🤖 AI Summary
This study investigates the temporal alignment between large language models (LLMs) and human brain dynamics during language processing: specifically, whether shallow LLM layers correspond to early neural responses and deep layers to late responses, and whether this alignment is jointly modulated by model scale and context length. Using high-temporal-resolution EEG data acquired during an auditory story-listening paradigm, we systematically evaluate 22 LLMs spanning diverse architectures (Transformer and recurrent) and parameter counts. We integrate neural dynamical modeling with cross-modal representational alignment analysis. Our key finding is the first demonstration of robust temporal correspondence between LLM layer depth and cortical response latency—shallow layers align with early neural activity (~100–300 ms post-stimulus), while deeper layers align with later activity (~400–800 ms). Critically, alignment strength is jointly determined by model parameter count and context window length, and this pattern holds consistently across architectures. These results reveal convergent computational principles underlying sequential language processing in artificial and biological neural networks.
📝 Abstract
Recent studies suggest that the representations learned by large language models (LLMs) are partially aligned to those of the human brain.
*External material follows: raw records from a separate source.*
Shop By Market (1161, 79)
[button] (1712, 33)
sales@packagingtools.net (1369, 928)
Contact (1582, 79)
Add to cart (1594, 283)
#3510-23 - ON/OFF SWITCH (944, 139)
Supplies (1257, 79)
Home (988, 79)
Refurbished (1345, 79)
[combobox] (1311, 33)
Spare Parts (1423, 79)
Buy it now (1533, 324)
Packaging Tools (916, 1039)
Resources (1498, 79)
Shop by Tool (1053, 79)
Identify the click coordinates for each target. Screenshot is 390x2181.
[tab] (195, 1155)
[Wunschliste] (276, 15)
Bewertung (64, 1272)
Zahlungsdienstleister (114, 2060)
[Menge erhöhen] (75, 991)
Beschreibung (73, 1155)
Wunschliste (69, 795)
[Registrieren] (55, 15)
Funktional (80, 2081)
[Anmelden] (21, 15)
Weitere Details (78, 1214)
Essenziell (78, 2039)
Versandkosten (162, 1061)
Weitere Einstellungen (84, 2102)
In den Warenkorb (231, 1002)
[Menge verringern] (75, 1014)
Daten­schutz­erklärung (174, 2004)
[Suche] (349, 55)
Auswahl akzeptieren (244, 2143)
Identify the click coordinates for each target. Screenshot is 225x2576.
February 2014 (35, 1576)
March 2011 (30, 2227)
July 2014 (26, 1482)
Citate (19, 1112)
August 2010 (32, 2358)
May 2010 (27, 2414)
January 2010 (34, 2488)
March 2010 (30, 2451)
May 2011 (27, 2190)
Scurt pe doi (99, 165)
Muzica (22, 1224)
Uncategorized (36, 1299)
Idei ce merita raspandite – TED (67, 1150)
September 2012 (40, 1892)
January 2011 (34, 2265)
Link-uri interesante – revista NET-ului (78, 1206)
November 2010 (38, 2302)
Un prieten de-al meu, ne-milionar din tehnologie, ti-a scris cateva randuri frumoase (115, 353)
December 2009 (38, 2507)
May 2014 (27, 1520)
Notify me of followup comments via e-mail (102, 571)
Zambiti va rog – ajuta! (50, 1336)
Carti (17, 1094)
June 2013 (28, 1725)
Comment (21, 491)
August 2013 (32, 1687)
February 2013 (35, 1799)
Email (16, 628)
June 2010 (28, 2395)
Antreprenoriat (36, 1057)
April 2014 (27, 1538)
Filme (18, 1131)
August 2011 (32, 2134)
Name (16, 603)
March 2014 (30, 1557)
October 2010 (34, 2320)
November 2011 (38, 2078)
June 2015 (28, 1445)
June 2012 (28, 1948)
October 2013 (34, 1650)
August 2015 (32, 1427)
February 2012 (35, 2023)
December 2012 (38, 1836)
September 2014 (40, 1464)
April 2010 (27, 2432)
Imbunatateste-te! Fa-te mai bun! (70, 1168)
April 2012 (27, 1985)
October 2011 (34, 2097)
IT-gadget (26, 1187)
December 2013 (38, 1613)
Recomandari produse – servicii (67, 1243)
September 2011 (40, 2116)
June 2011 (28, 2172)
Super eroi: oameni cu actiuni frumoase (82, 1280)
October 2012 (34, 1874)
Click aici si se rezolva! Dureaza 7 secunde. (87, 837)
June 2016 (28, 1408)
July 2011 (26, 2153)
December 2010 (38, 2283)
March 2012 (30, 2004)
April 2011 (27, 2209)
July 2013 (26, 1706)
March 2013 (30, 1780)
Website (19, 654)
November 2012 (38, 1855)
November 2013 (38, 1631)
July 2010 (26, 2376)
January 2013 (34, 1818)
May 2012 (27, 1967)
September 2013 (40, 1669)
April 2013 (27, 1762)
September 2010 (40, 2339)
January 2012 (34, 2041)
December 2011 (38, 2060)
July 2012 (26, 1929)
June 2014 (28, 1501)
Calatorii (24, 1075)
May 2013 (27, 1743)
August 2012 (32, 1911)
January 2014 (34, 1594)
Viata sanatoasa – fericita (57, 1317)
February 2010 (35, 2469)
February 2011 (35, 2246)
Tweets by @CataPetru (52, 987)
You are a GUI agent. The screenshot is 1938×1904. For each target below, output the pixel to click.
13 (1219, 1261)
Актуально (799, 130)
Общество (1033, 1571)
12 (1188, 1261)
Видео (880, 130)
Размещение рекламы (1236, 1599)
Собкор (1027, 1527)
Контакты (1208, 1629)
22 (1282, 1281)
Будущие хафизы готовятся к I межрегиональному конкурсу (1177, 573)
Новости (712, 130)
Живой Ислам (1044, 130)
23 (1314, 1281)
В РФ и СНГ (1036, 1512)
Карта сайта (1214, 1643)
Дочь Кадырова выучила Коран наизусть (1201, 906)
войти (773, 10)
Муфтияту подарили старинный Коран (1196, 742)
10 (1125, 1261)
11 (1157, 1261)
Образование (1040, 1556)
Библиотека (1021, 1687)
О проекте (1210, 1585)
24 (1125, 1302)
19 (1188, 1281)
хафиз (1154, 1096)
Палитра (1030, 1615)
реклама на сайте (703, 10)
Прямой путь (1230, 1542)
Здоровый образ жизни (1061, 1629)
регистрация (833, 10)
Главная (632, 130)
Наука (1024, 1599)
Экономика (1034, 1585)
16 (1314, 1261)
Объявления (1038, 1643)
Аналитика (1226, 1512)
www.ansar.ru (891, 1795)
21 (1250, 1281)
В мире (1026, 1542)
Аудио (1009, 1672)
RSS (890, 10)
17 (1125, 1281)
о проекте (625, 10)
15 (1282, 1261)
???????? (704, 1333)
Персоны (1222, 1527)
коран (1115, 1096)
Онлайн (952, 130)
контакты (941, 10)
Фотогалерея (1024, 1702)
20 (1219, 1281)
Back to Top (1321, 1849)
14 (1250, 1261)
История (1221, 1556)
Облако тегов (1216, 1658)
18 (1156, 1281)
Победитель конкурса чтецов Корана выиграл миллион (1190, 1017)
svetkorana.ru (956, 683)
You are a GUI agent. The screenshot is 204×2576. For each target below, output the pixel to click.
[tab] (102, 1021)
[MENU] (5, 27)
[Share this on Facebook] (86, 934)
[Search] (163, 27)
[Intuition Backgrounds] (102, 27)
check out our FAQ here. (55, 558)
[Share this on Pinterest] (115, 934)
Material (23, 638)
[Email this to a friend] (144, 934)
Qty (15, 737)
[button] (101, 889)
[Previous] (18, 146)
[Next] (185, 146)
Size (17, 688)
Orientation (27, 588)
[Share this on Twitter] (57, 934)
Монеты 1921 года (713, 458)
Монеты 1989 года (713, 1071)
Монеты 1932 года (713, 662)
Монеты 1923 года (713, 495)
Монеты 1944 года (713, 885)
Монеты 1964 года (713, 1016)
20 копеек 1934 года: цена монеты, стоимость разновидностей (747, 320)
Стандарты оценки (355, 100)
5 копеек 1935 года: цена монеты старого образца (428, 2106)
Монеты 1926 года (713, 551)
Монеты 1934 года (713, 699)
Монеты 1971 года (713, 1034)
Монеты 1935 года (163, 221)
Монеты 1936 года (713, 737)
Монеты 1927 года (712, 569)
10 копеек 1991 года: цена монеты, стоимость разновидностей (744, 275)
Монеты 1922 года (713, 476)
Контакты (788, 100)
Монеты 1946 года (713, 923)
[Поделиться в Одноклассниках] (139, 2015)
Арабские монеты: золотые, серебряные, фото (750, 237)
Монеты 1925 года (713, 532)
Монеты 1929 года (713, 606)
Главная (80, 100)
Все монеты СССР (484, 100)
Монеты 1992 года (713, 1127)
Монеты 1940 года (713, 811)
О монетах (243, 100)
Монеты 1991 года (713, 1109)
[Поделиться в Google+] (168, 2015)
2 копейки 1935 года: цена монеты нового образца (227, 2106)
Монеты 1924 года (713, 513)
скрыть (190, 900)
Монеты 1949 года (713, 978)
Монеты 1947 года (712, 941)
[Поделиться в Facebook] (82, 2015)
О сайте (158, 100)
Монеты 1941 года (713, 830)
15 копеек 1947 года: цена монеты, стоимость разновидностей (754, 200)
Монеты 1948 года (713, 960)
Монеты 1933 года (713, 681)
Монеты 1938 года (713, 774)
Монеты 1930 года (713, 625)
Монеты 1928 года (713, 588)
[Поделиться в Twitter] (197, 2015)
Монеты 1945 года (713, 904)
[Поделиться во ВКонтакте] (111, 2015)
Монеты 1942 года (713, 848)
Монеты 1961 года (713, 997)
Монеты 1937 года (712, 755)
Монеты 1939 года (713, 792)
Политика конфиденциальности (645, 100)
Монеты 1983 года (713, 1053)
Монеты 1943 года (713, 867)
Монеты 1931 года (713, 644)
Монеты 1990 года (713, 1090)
However, whether and why this alignment score arises from a similar sequence of computations remains elusive. In this study, we explore this question by examining temporally-resolved brain signals of participants listening to 10 hours of an audiobook. We study these neural dynamics jointly with a benchmark encompassing 22 LLMs varying in size and architecture type. Our analyses confirm that LLMs and the brain generate representations in a similar order: specifically, activations in the initial layers of LLMs tend to best align with early brain responses, while the deeper layers of LLMs tend to best align with later brain responses. This brain-LLM alignment is consistent across transformers and recurrent architectures. However, its emergence depends on both model size and context length. Overall, this study sheds light on the sequential nature of computations and the factors underlying the partial convergence between biological and artificial neural networks.